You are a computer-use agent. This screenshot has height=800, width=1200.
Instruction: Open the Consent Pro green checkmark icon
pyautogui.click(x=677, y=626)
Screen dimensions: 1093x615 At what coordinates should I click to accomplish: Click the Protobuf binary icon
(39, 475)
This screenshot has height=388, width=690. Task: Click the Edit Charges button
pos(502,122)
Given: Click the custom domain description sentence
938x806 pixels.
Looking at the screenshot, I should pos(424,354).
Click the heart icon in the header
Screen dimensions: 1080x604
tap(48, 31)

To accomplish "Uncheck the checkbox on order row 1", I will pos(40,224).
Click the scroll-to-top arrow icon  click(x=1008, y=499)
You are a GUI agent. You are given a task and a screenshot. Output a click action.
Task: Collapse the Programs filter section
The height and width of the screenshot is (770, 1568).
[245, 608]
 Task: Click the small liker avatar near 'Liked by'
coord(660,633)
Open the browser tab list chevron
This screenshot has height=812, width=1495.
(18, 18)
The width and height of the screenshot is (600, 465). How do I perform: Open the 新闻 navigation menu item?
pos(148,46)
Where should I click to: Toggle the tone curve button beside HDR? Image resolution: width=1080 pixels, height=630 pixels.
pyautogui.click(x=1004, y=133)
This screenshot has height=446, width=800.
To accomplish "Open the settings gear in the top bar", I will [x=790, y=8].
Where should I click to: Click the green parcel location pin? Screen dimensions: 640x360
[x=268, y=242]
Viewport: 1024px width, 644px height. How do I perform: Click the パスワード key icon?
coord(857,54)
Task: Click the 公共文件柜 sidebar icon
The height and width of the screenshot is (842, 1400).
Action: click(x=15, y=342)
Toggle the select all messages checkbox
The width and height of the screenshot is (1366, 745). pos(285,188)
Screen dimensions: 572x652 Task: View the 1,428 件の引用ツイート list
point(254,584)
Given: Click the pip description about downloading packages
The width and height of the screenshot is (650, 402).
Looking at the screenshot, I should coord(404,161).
□ □ □
→ PROBLEM DETAILS:
Look through the material above. Copy each line where the word "description" appears.

→ OUTPUT FOR THIS TASK:
Given: Click the custom domain description sentence
Given: Click the pip description about downloading packages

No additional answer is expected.